Hi Sarah and Jim,
I found a discussion in the Apple Support forums that talks about this
permissions problem under Lion, and steps that people have taken to solve it.
The described symptoms sound familiar -- for example, preferences not being
saved. The solution involves using Terminal to type in a command that sets
permissions for your home folder so that you have read and write access, but so
that everyone else has only read access. Since I'm newly using Lion, and not
having this permissions problem, I'm not able to try this out.
Here are the instructions. (I'm pasting in the version "for less experienced
users"):
<begin quote>
For less experienced terminal users, these are more explicit instructions to
follow cgDesign's method from page 1:
Step 0:
Be sure to complete ALL steps
Step 1:
Open the application Terminal.app (Utilities folder inside of your
applications folder)
Step 2:
when the prompt comes up, on the line that ends in "$", paste in (exactly)
chmod -R -N ~
and hit the enter key on your keyboard, and wait a couple of minutes for
this to complete. You may see several messages regarding invalid arguments -
these are OK.
Step 3:
When the prompt ending in "$" returns, paste in (exactly)
chmod +a "everyone deny delete" ~/ ~/Desktop ~/Documents
~/Downloads ~/Library ~/Movies ~/Music ~/Pictures ~/Public
When the prompt ending in "$" returns, you have completed all steps. You can
quit Terminal.app.
<end quote>
There is some debate about whether using the first command is necessary. The
second command with the "everyone deny delete" argument is what fixes the
permissions issue. Both use the "chmod" command -- spelled "c h m o d" --
which changes the file mode access bits (permissions), and/or modifies access
control lists associated with these files. Unix is case sensitive, and
inserting spaces between keys to commands -- like the hyphen and capital letter
R, or the hyphen and capital letter N in the first command -- alters the
meaning of the command. Instead of applying the command recursively to
subfolders, which is what the "-R" key indicates, typing the "R" with a space
before it would turn it into an argument -- a (non-existent) folder with the
name "R" in the present directory. The tilde symbol is preceded by a space,
because this is the argument to the command, and is the shorthand way of
indicating the current user's home directory.
All Terminal commands are entered by pressing the "return" key after you've
typed the line.
So, Sarah, open a Terminal session in Finder:
1. Command-Shift-U to go to "Utilities", press "t" to go to Terminal, and
Command-Down arrow to launch Terminal
2. In the Terminal window, type or paste in:
chmod -R -N ~
then press return. (That's the chmod command, followed by a space, followed by
hyphen capital R, followed by a space, followed by hyphen capital N, followed
by a space, followed by the tilde symbol.)

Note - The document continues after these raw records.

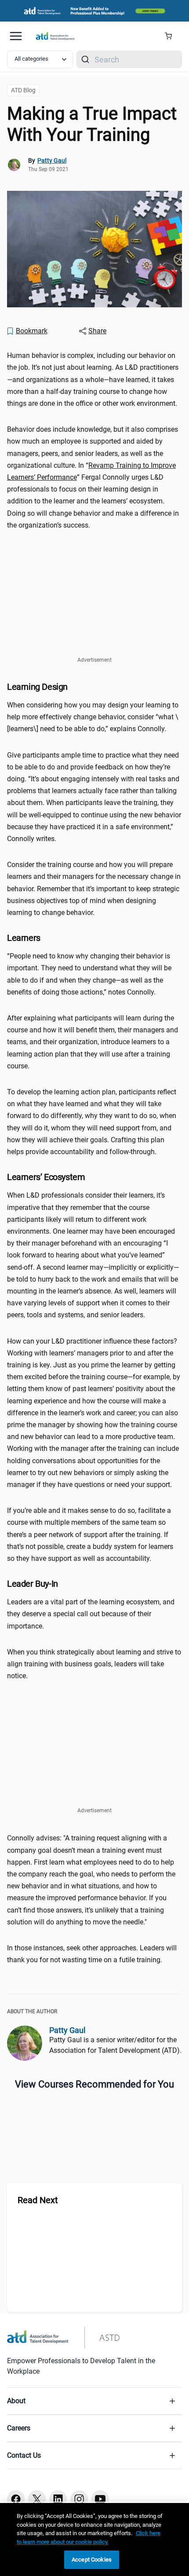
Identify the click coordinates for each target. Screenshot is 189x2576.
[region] (94, 2539)
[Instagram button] (79, 2499)
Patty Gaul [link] (51, 160)
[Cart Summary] (171, 36)
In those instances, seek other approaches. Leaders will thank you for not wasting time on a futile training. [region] (92, 1954)
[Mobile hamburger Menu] (16, 36)
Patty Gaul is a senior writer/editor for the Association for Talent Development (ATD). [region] (115, 2045)
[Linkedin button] (58, 2499)
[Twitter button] (37, 2499)
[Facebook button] (16, 2499)
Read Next (38, 2200)
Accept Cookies (92, 2559)
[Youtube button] (100, 2499)
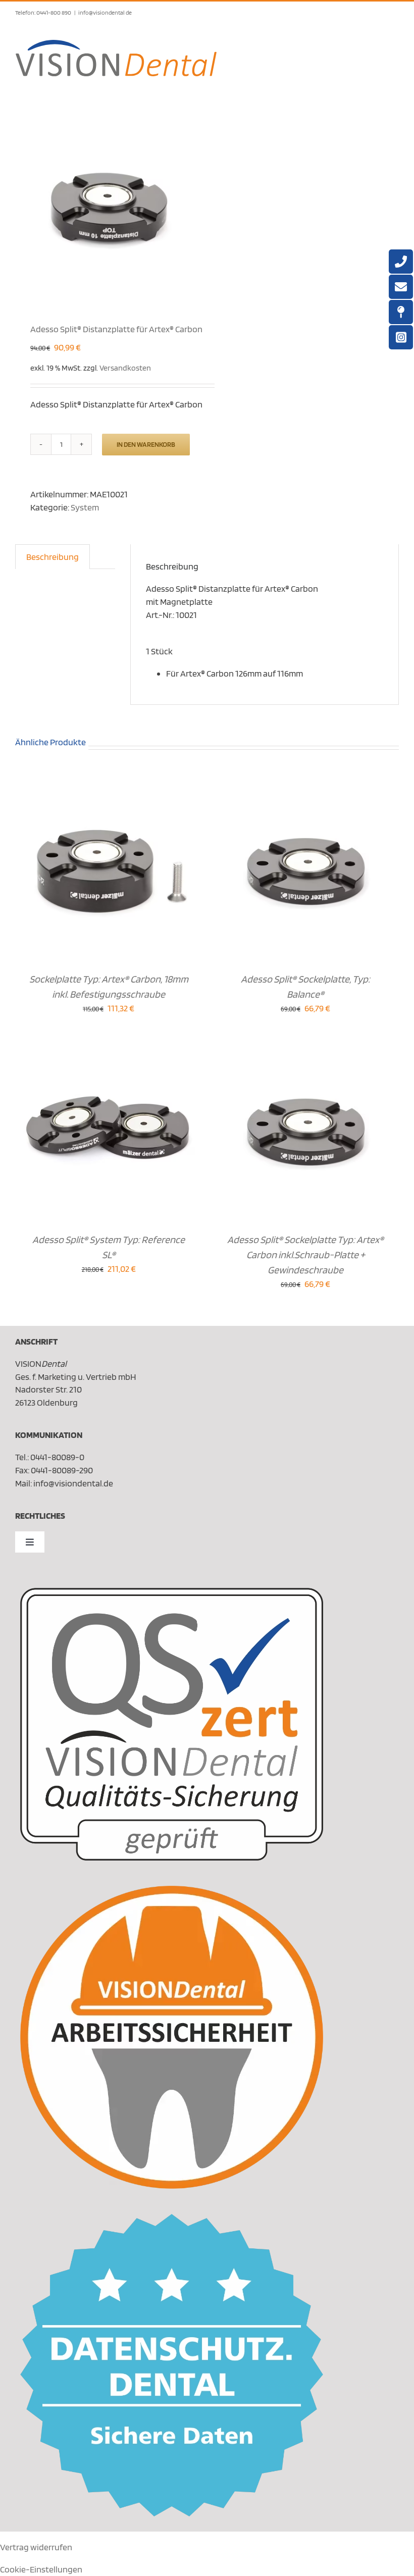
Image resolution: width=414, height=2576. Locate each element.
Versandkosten (125, 368)
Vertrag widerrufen (36, 2547)
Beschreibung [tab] (52, 556)
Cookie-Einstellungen (41, 2569)
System (85, 507)
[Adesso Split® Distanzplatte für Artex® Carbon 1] (107, 205)
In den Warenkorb (146, 444)
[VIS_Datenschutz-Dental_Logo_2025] (171, 2218)
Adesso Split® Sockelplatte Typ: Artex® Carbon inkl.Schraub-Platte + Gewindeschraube (305, 1254)
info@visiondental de (105, 12)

3. Wait a few minutes for this to complete, and ignore error messages.
4. Type or paste in:
chmod +a "everyone deny delete" ~/ ~/Desktop ~/Documents ~/Downloads ~/Library
~/Movies ~/Music ~/Pictures ~/Public
then press return. (That's the chmod command, followed by a space, filed by a
plus sign and small letter a, followed by the three words in quotes, "everyone
deny delete", followed by a space, followed by a list of folders in your home
directory, all separated by spaces. These arguments all begin with a tilde
symbol followed by a slash, which indicates your top level home directory. So
in addition to tilde slash by itself as the first argument, you'll be typing
tilde slash before all the default folders that should appear in your home
directory: Desktop, Documents, Downloads, Library, Movies, Music, Pictures, and
Public. The names of all these folders begin with a capital letter. The
command is a single line.
5.Wait a while for the last command to be executed, then quite your Terminal
app with Command-q.
Sarah, this should fix your not being able to write to the Documents folder on
your home directory. For some reason, your permissions access was being
superseded, so that either the system or some other application could change
the permissions to those folders, locking you out. Either the system access
control lists or default permissions were not set correctly, so repairing
permissions didn't fix this. This would also explain why preferences weren't
being saved, since you wouldn't be able to write to the files in your account's
Library folder.
Probably one person should try this out to see whether this works. I'll give
the URL of the Apple Support Forum thread that discusses this. It's titled
"Lion Permissions Problem":
https://discussions.apple.com/thread/3202084?start=0&tstart=0
HTH. Cheers,
Esther
On Feb 25, 2012, at 8:50 AM, Sarah Alawami wrote:
> Actually I want to know the same thing. I was afraid to ask so thanks for
> doing this. I have this every time I move or copy a folder.
>
> thanks all for any ideas.
> On Feb 25, 2012, at 10:39 AM, Jim Noseworthy wrote:
>
>> Hi Folks:
>>
>> I must have done something somewhere because every time I copy a file, I
>> need to authenticate myself.
>>
>> How do I overcome this issue gang?
>>
>> Thanks.
>>
>>
>> The triune God created human kind to participate, through the Holy Spirit,
>> in the incarnate Son's communion with the Father.